◆ **Source data**:
::::::

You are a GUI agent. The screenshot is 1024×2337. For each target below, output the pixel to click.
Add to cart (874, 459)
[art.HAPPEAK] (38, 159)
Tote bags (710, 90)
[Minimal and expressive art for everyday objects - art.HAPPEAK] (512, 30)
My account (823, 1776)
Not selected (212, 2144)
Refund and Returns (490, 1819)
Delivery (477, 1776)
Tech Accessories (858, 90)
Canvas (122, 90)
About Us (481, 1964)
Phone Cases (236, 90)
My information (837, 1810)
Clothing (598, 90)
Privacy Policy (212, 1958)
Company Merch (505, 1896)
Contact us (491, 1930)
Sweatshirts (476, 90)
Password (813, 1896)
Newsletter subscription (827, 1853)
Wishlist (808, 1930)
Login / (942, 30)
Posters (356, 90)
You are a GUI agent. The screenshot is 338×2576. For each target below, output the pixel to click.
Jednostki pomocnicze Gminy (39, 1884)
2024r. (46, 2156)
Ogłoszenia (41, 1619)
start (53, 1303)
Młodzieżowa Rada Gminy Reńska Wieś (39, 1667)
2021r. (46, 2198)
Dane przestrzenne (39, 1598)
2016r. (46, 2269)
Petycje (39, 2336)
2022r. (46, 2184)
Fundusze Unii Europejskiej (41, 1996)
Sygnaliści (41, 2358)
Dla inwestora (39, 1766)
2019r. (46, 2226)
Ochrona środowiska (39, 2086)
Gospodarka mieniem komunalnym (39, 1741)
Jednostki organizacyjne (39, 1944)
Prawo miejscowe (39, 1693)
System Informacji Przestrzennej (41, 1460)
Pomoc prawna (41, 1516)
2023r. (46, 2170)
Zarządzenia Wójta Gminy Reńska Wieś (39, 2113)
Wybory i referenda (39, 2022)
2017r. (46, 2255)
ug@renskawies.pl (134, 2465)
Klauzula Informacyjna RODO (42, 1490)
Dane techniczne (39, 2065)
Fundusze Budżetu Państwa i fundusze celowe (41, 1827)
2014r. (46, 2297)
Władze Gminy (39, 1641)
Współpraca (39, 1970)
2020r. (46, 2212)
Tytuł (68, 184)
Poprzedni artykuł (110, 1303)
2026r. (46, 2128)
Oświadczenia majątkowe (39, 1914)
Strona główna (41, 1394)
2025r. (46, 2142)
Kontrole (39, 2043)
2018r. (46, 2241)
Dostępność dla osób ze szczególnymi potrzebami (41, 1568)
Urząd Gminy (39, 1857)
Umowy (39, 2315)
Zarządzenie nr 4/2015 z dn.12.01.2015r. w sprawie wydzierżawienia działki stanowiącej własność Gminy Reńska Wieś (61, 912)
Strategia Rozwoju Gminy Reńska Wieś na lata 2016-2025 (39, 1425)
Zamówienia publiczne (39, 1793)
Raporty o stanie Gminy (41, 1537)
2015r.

::::::

◆ **Required work**:
Wherever a line of the records above contains the string "click", copy that line out.

◆ **Task solution**:
You are a GUI agent. The screenshot is 1024×2337. For each target below, output the pixel to click.
You are a GUI agent. The screenshot is 338×2576. For each target below, output the pixel to click.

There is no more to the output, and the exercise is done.